Da war doch mal was mit Validität und Reliabilität... Wie ist das, wenn ich in einer wissenschaftlichen Arbeit einen empirischen Teil habe, in dem ich leitfadengestützte Experteninterviews führe. Wieviel Datenmaterial brauche ich, um in der Auswertung zu sagen: "Bestätigt oder unbestätigt"? Und was mache ich, wenn ich weniger Datenmaterial habe?
Weitere Fragen zu verwandten Themen finden Sie hier:

http://de.wikipedia.org/wiki/Abduktion_(Wissenschaftstheorie)
nach vorlegen aller ausreichenden Beweise
Das beantwortet meine Frage nicht. Beispiel: Ich frage am Flughafen 15 Flugbegleiterinnen nach ihren Erlebnissen mit Flugkapitäten. Wie werte ich das aus? Kann ich sagen: "Dsa liegt über dem Mittelwert, kann also als wahr erachtet werden"?

Nach mehr suchen !!!
Es geht nicht um Suchen - es geht um die erforderliche Anzahl, die nötig ist. Du musst nicht antworten, wenn Du mir nicht helfen kannst.

Wenn sich der Beweis von verschiedenen Personen nachvollziehen lässt.
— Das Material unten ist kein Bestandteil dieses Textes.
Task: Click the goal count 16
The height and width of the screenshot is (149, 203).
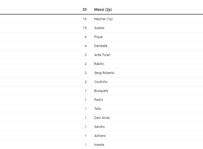Action: coord(85,19)
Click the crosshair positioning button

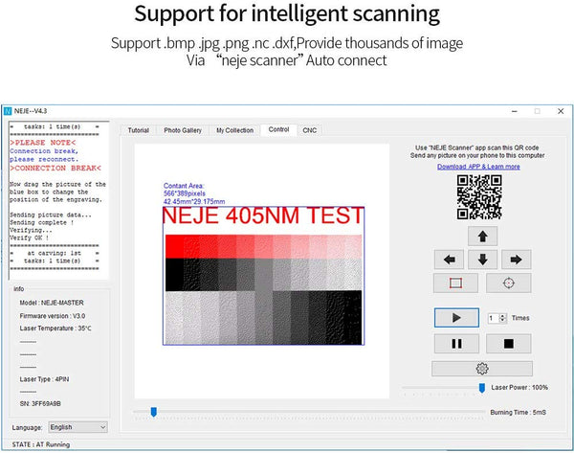click(508, 283)
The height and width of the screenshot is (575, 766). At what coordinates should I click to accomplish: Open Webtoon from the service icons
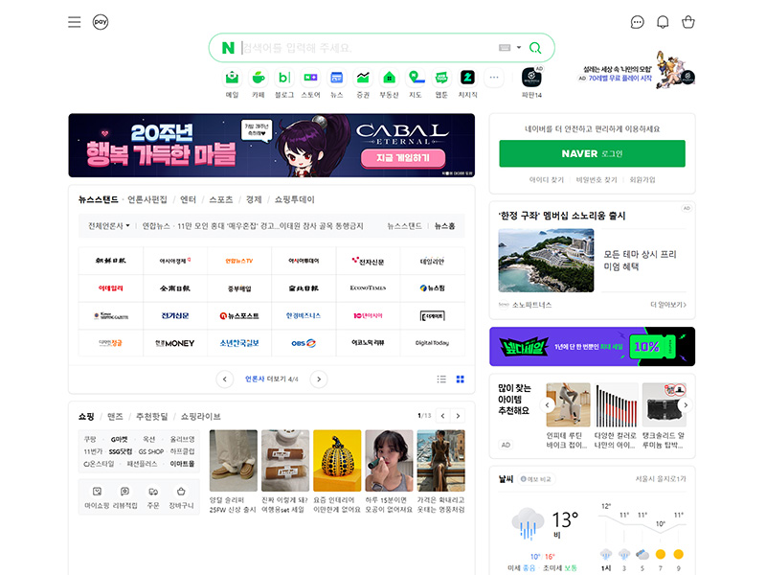tap(440, 79)
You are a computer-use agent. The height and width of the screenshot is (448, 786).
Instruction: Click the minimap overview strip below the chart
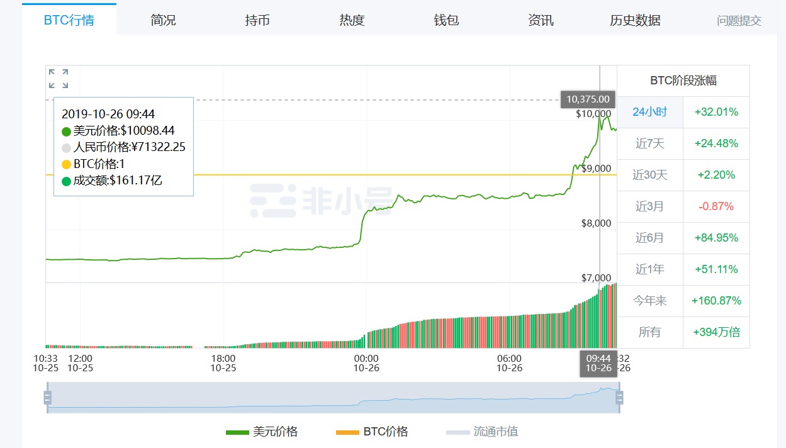click(334, 398)
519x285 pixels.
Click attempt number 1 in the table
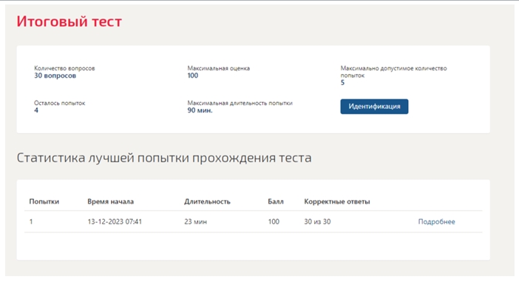[31, 221]
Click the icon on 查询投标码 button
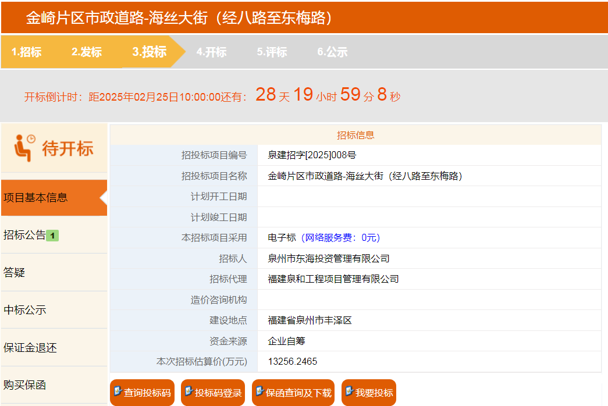The image size is (608, 406). [x=118, y=391]
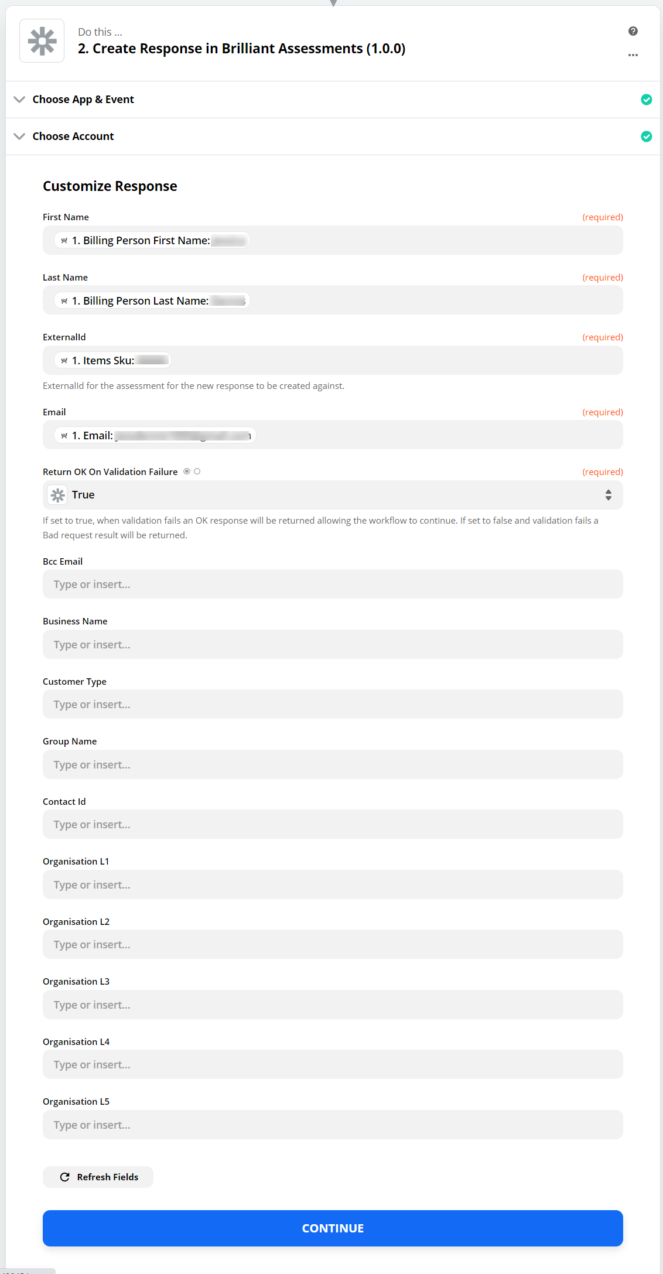Click the refresh icon on Refresh Fields
The image size is (663, 1274).
(64, 1177)
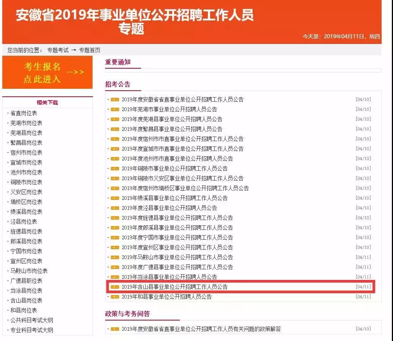Click the 考生报名 点此进入 registration banner
This screenshot has height=341, width=393.
[47, 72]
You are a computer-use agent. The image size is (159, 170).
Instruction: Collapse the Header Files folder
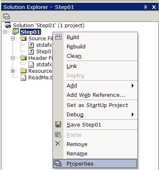(13, 58)
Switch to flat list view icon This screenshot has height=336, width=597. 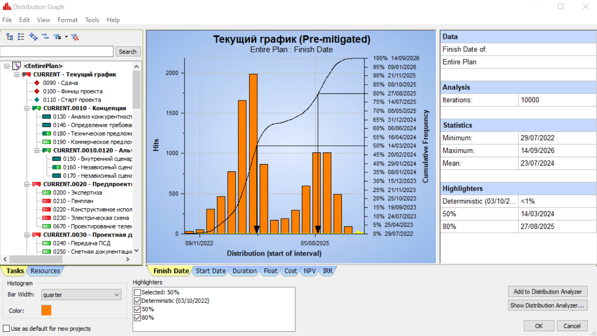21,37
Also z.B. ein Versuch muss von anderen Wissenschaftlern unter den gleichen Bedingungen ebenfalls durchgeführt werden können.

Wenn es keine anderweitige Thesis gibt die auf eine deduzierte Problemstellung besser passt als die vorliegende (z.B. Gottespräsenz ist nicht zu widerlegen - aber da das Bewusstsein der Menschen ein Grund für seine eigene Existenz sucht, stellt er diese These auf[auch ohne Beweis in der Geisteswissenschaft gültig oder interpretationsbedürftig]). In der NaturWissenschaft wird meistens der quantitative, empirische Beweis geführt, wohingegen in der Theorie die qualitative Aussage benutzt wird.